Date: 01/05/98 at 22:21:22
From: Leeanne Nagle
Subject: Calculus - washer/disc methods

Dear Dr. Math,

 I am a current senior in my high school in Massachusetts.  I find my 
Calculus course this year to be extremely difficult and not well 
taught. At the moment I am having difficulties in the washer and disc 
methods of finding volumes. Such is the case for the problem y = x^2, 
x = 3 about the y axis. I don't know where to begin. I also find it 
difficult to determine the surface area in a problem such as 
y = ((x^(3/2))/3)- x^(1/2)  o<_x<_3. If there is any way you can help 
I would greatly appreciate it.  

Leeanne Nagle

Date: 01/07/98 at 11:39:04
From: Doctor Jaffee
Subject: Re: Calculus - washer/disc methods

Hi Leeanne,

I found my Calculus course extremely difficult, too, and I 
particularly struggled with the washer and disk methods for finding 
volumes, but I have a few ideas that I hope will make it a little 
easier for you.

First of all, making a good 3-dimensional drawing of the problem is 
far and away the best start. Now that's going to be tough over the 
computer, but let me describe the drawing and you can actually 
construct the picture.

Imagine you are standing in a huge empty room (sort of like the 
holodeck on Star Trek before they run a program). Now across the 
middle of the floor is a thin line and at the midpoint of the line is 
a thin vertical pole going all the way to the ceiling.  The line is 
going to be the x-axis and the pole is the y-axis.

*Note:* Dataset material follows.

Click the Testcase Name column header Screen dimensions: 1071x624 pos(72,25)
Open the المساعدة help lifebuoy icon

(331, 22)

Now, you need to stand away from the line and ask the holodeck 
computer to generate the line x = 3.  You will see another thin 
vertical pole go through the line on the floor 3 units from the 

Tell the holodeck computer to generate the parabola y = x^2 and you 
will see a parabola rise up from the floor, its vertex at the origin, 
and intersecting the line x = 3 at the point (3,9).

Can you draw all of this?  If so, we can continue.

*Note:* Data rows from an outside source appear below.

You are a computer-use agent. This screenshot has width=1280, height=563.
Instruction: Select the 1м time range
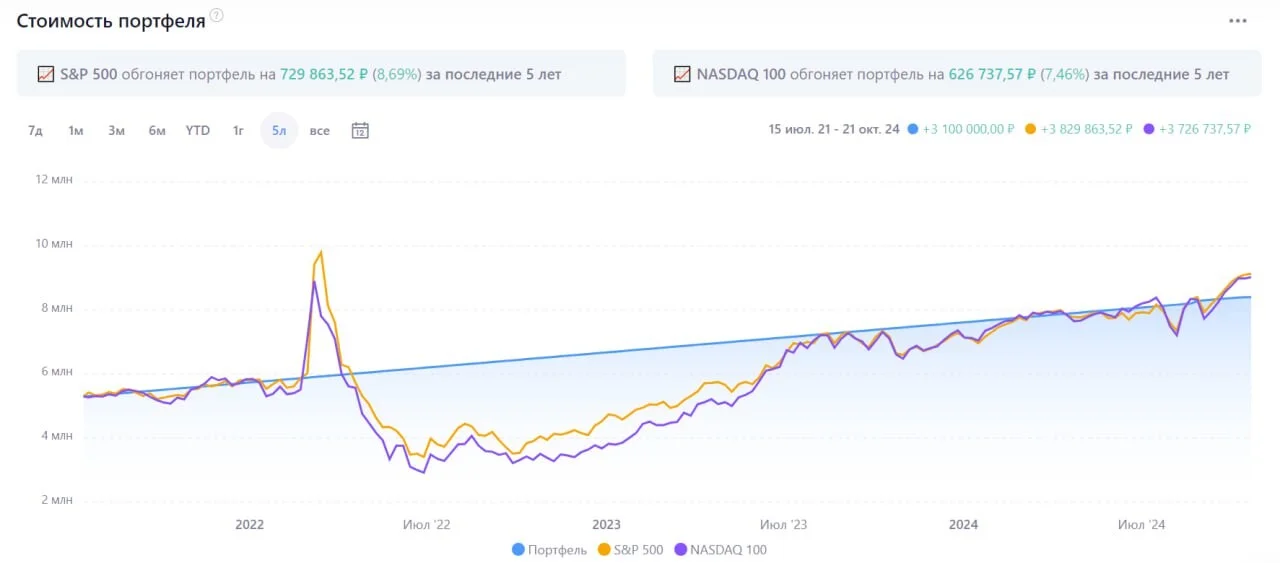click(76, 130)
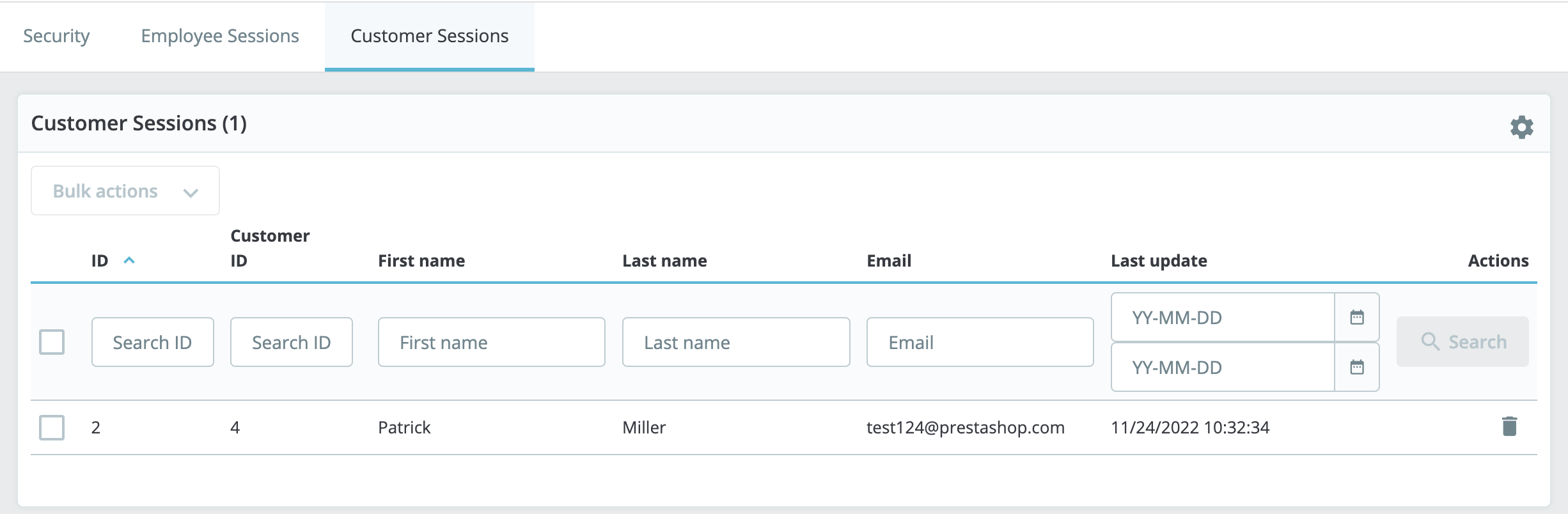Screen dimensions: 1568x514
Task: Select the checkbox for session ID 2
Action: point(52,427)
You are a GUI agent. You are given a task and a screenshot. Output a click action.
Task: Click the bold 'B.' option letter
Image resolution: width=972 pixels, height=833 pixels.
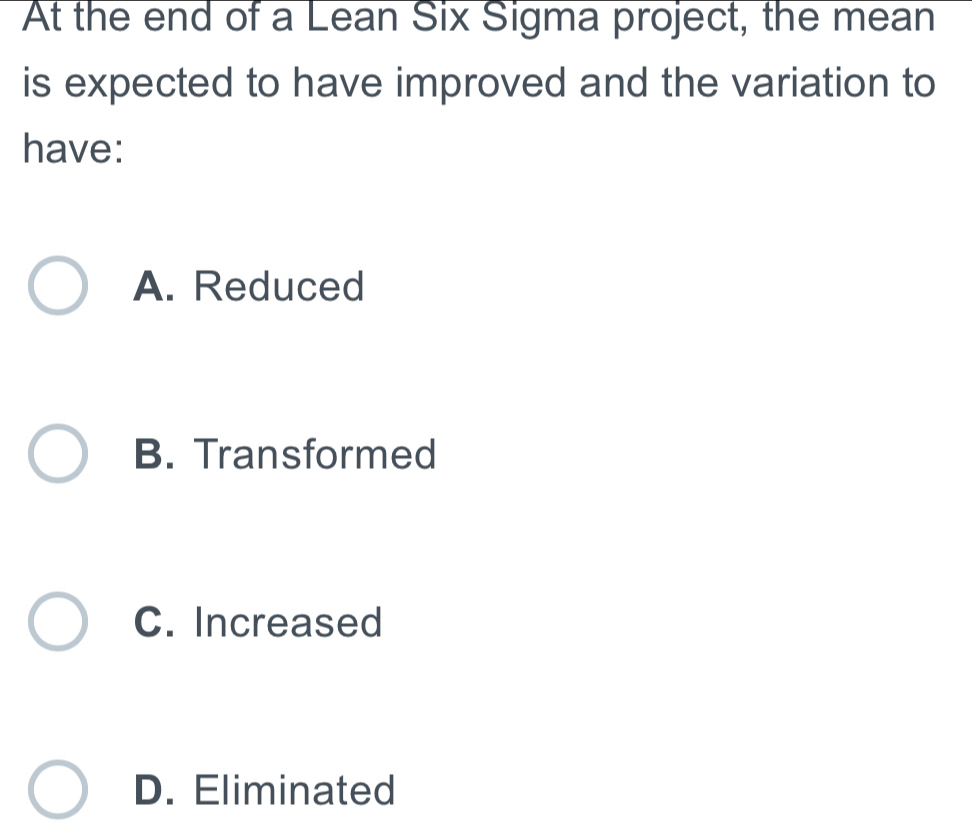pos(156,455)
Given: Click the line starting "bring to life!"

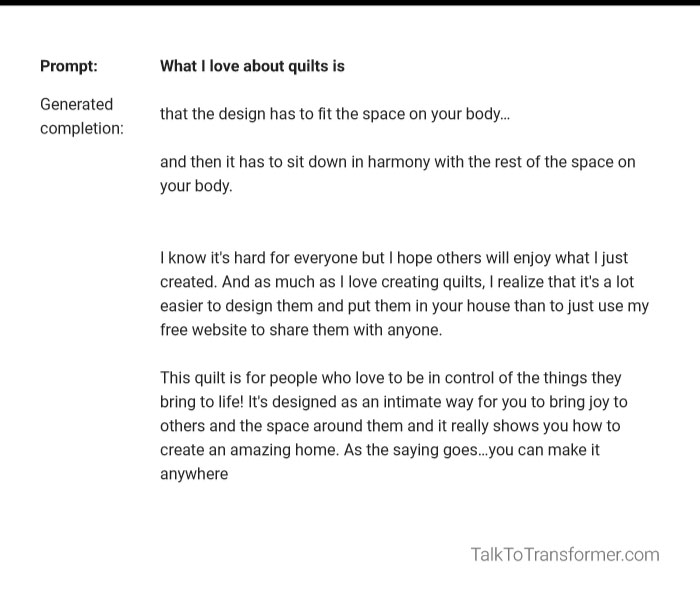Looking at the screenshot, I should (x=393, y=402).
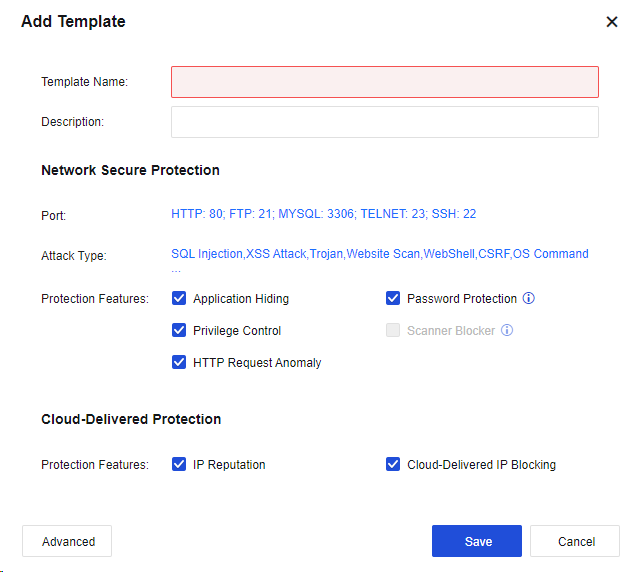Click the Scanner Blocker info icon
Viewport: 635px width, 572px height.
pos(507,330)
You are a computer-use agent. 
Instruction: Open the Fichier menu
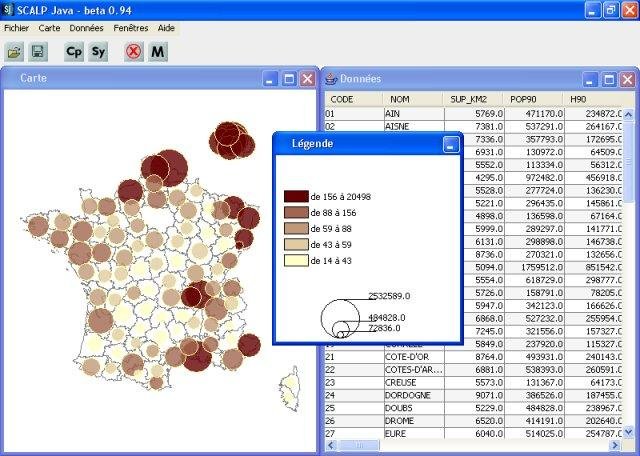(x=17, y=28)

Now, the x-axis, the parabola, and the line x = 3, intersect to form a 
figure much like a right triangle except the hypotenuse is not a 
segment, it is a curve that is part of the parabola. 

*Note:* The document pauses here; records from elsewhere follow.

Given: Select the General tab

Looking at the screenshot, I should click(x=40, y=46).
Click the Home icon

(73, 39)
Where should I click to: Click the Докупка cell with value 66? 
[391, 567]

Pick a random point on the line x = 3 somewhere between the x-axis and 
the point where the line and parabola cross. Let's call this point P.  
Now revolve P around the y-axis. The result should be a circle 
parallel to the floor. The center of the circle is on the y-axis at a 
point which is the same height as P. The radius of the circle is 3. 
Can you see this circle in your drawing?  If so, we can move on to the 
next step.

Now find the point on the parabola that is the same height as point P.  
We'll call this point Q. Revolve Q around the y-axis and the result 
should be a circle inside the first circle. It, too, is parallel to 
the ground and is centered on the y-axis. Its radius, however, depends 
on how high it is. In any case, the radius of this circle is equal to 
the x-number at Q.

You should be able to see that if you take the area of the big circle 
(PI*9) and subtract the area of the little circle (PI*x^2), the result 
will be the area of the "washer" between the parabola and the line 
x = 3. Now if you give this flat washer a little thickness, it will 
become a disk. Let's call the thickness Delta y, which I will 
abbreviate as Dy. (In your textbook the delta looks like a triangle).  
So, the volume of this disk is the area of the base of the disk times 
its height, or (PI*9 - PI*x^2)*Dy.  

If you were to start all over again and pick a different location for
point P, and go through the steps to make another disk, and keep on 
doing that until you had nearly filled the region with these disks, 
you could add up their volumes and have an approximation for the 
volume of revolution. Of course, if the disks were made with less 
thickness, and you had more of them, you could get an even better 
approximation. The sum of the volumes of all these disks is called a 
Riemann Sum.

Finally, if you were to calculate the sum of the infinitely many disks 
required when the limit of the thickness of the disks approached zero, 
you would be finding the integral of the function. The Dy would become 
dy and the x^2 would be renamed y, and since the parabola and the line 
x = 3 cross at (3,9) the limits of integration would be 0 and 9. So, 
the volume would be the integral from 0 to 9 of (PI*9 - PI*y)dy.  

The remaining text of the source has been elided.